I’d despaired over that, too. But all at once another possibility struck me. “Margaret doesn’t know we’ve lost our evidence.”
My aunt’s breath caught. “Of course!” She smiled at Walter, who was still standing by, arms crossed, practically bobbing on his heels.
An idea formed rapidly in my mind. “Do you think it could work?”
Otto glanced from me to my aunt to Walter. “Could what work?”
“Using a little pretend crime to catch a murderer,” Walter said.
Otto sat up, alarmed. “You want us to pretend to murder somebody?”
“Not murder,” I said. “Blackmail.”
CHAPTER 14
I spent the night in Aunt Irene’s spare bedroom, where I’d passed my first weeks in New York six months earlier. All through the night, I didn’t sleep more than twenty minutes at a stretch, and that was usually followed by an equal amount of time lying wide awake, blinking at the ceiling, and worrying about the scheme we’d hatched. Among other things.
That spare room had a strange effect on me. The last time I’d slept here I was new to the city, traumatized by recent experiences, and unsure what my future would be. Now, half a year later, my subconscious was telling me how little I’d progressed. Nightmares yanked me out of sleep. I dreamed of being in a free fall, arms whirling frantically as a train barreled toward me. In another dream I found a body on a bloody bed, only it wasn’t Ethel lying there, it was Callie. Several times a baby’s crying woke me, but when I sat up, tensed, to listen, the only sound in my aunt’s house was the intermittent chiming of the grandfather clock in the downstairs hall.

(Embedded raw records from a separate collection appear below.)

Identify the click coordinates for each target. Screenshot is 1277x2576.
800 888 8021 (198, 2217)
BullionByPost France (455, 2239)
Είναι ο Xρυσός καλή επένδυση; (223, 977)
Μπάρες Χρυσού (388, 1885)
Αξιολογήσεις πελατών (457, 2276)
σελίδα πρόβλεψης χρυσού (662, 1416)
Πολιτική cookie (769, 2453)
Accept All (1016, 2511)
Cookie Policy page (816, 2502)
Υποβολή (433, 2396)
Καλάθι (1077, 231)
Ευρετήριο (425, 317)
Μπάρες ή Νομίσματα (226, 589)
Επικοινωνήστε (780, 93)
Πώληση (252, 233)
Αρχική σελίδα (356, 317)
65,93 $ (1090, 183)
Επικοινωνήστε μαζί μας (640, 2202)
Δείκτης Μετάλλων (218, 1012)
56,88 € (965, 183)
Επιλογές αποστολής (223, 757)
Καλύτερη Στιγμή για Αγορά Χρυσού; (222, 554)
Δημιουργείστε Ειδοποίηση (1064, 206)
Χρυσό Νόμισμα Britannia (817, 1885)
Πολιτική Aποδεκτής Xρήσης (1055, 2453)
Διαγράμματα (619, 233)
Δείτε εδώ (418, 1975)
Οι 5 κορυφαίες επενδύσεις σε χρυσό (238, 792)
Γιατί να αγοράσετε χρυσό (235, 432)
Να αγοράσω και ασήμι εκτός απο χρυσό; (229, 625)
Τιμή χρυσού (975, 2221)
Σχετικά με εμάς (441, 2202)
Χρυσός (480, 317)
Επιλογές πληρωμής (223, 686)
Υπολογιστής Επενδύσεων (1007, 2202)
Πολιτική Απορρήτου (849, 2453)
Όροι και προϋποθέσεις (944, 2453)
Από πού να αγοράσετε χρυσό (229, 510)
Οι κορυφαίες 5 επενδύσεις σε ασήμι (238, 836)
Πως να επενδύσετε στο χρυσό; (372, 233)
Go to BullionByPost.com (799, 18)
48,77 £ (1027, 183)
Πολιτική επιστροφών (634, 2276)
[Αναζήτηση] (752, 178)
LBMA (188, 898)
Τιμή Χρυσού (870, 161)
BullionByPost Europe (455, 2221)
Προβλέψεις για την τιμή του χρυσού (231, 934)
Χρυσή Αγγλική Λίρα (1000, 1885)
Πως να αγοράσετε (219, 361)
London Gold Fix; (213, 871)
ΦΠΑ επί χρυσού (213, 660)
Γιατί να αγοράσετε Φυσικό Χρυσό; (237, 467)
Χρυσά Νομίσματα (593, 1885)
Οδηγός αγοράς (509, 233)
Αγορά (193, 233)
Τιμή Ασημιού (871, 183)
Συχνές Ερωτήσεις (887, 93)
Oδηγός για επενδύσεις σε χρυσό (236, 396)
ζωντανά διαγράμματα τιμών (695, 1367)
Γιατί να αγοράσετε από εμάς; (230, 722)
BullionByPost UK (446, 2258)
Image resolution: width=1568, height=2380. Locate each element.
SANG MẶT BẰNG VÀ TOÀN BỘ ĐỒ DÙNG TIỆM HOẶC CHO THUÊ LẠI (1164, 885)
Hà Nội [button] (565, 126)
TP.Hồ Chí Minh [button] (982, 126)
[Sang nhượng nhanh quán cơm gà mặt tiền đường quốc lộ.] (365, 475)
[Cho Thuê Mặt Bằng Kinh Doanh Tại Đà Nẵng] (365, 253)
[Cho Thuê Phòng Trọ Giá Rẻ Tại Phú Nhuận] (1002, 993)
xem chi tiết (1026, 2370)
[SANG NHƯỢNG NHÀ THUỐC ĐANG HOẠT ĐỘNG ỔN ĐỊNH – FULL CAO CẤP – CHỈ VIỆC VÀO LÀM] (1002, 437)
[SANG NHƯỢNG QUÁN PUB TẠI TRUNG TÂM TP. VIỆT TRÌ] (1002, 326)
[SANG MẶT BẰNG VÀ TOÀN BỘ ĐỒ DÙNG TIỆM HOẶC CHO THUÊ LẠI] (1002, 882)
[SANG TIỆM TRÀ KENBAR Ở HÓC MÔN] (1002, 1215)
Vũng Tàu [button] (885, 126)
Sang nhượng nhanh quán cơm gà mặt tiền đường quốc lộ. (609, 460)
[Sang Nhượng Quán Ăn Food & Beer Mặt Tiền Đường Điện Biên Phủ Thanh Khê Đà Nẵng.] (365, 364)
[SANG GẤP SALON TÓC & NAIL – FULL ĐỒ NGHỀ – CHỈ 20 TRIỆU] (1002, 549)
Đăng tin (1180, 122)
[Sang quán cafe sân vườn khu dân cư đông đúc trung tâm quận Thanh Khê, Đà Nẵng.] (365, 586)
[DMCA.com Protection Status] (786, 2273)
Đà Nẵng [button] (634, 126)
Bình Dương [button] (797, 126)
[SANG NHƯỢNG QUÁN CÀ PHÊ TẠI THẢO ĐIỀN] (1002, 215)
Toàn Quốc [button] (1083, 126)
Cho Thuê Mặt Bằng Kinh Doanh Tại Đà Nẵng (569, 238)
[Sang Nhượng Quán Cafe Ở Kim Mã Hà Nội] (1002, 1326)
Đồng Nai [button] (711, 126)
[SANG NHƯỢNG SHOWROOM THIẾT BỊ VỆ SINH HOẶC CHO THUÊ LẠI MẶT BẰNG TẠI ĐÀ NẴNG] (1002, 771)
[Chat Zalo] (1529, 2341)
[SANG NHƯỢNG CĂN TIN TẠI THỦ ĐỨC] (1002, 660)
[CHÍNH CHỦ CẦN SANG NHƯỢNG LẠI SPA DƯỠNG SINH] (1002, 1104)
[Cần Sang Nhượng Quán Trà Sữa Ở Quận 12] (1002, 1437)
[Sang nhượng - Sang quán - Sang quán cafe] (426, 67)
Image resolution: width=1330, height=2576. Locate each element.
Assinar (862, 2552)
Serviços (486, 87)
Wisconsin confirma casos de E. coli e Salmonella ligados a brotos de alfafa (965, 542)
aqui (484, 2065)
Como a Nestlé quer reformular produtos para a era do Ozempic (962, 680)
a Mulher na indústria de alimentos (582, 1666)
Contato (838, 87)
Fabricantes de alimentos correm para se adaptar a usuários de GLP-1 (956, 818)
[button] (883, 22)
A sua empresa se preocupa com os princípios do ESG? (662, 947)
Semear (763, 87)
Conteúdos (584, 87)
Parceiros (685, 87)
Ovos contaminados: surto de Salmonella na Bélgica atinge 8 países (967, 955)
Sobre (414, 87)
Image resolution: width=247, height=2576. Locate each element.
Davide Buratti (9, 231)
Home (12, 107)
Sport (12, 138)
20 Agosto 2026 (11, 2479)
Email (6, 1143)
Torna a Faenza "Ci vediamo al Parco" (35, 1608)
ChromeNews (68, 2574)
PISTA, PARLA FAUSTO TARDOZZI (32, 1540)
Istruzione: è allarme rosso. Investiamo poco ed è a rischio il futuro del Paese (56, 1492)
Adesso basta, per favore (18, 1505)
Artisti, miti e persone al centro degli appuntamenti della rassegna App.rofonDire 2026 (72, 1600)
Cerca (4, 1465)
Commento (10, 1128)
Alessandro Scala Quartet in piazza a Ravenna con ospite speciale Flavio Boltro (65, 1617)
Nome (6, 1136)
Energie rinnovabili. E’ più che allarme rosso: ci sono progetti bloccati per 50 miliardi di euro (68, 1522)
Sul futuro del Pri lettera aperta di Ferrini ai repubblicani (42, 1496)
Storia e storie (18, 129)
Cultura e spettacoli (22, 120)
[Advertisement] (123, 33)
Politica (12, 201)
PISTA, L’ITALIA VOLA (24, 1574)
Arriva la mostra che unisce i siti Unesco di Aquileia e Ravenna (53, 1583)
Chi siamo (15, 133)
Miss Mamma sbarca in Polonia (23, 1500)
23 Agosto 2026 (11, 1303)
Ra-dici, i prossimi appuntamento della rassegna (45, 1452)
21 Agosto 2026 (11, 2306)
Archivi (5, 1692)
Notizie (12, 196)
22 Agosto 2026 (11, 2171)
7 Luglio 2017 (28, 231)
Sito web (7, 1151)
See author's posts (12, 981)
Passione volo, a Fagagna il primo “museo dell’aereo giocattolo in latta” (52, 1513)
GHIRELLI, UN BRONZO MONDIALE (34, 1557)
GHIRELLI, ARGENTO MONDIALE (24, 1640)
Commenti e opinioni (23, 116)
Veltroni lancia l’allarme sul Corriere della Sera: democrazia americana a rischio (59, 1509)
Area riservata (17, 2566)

Daylight creeping through the windows came as a relief. I popped out of bed and changed from the frill- and lace-bedecked nightgown my aunt had lent me into my clothes from the day before. My shoulder ached, but I left the bandage the hospital had given me looped over the back of the dainty armless chair in the corner. With so much to accomplish today, I didn’t want to be encumbered by a sling and the questions it would raise. Fresh clothing would have been nice, but going downtown to the flat would take too much time. I was eager to get to the office before anyone else. I did as much freshening up of my skirt as I could with gentle sponging and brushing. Its uneven hem reminded me of Muldoon, and our taxi ride.